I scoff at the skeptics; especially the clueless one who said, “The base problem, he says, is not so much having an easier way to get a glucose reading, but knowing what to do with that reading in order to improve your health outcomes.” I knew exactly what to do with my readings from day one almost 4 years ago, and with that information was able to lower my A1c a desperately-needed point and a half.
Never underestimate what a person with diabetes can do when armed with good info.
Some informative details here, including how the Supersapiens Libre Sense Biosensor for sports will only register BG in the 55-200 range (whenever it’s available in the USA):
I thought I read somewhere that some sporting organizations are banning the use of these in sporting events. Unless you have diabetes, you are not allowed to wear one because they feel it might give the athlete an unfair advantage? Not sure where this will end up but maybe people will start to understand how complicated this disease is.
All I could find was this, and it seems to only have to do with the French cycling organization, UCI, but apparently they will make exceptions for bikers with diabetes:
Of course, this is only in Europe, but thought it was interesting that so many bikers have already been using CGMs.
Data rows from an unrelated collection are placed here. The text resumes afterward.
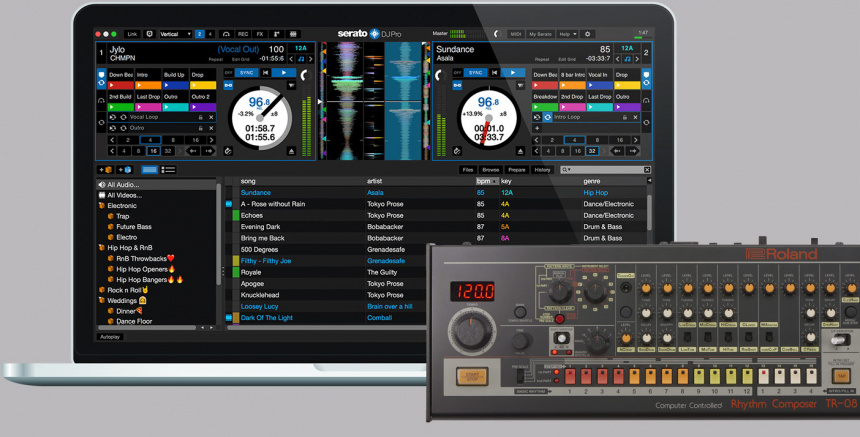The image size is (860, 437).
Task: Open the History tab
Action: 542,170
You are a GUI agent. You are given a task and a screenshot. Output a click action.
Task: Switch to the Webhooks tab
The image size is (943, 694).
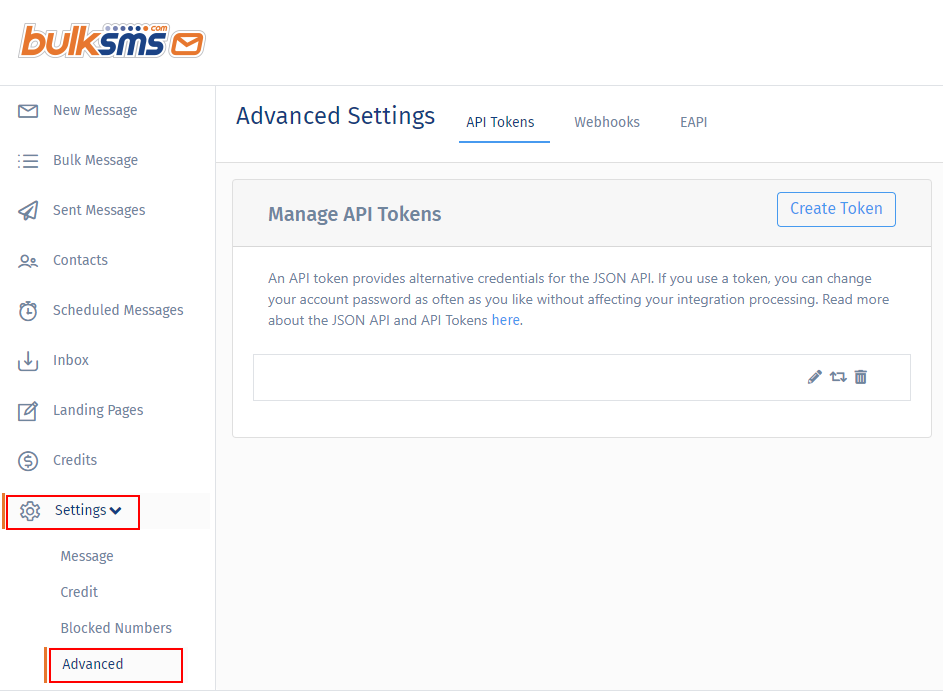pos(607,122)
However, there are plenty more sports than just cycling and the Tour de France, and Abbott’s Supersapiens CGM has announced they’re partnering with the Ironman triathlon:
I love this response. My mother was totally insulin dependent and my father takes metformin. I never thought I would have blood sugar issues because I was only slightly overweight and my fasting blood sugar was always in the normal range. I just got lucky that both my mother and father saw the same family doctor as me. So when I went to see him when I was 44 years old, he just happened to give me an A1c test (maybe because he knew I was more at risk because of my parents having type 2). I didn’t ask for it. I didn’t know what an A1c was. I had an A1c of 5.9 even going to the gym 3 days a week for like an hour or more and eating a whole food/ food pyramid diet and no junk food. Then I got my own OTC blood glucose monitor, went low carb, and now I am 5.1 at 56 years old. Both my parents got diabetes diagnoses in their 50s, so it may be that I dodged a bullet by having information from the A1c test. A CGM is just more information. Some healthy people with no diabetes in their family might use it. As long as it doesn’t lead to shortages, I have no problem with that. I use a glucose meter now, but since I hit menopause last year, I have to be stricter with my diet to get the blood sugar numbers I want. I would want a CGM to see what my blood glucose is doing at night. I still can get hot flashes, and I might get some useful data from a CGM that would help me mitigate that.
No problem.
I just saw a Tweet that reminded me of the name of one of these companies: Levels.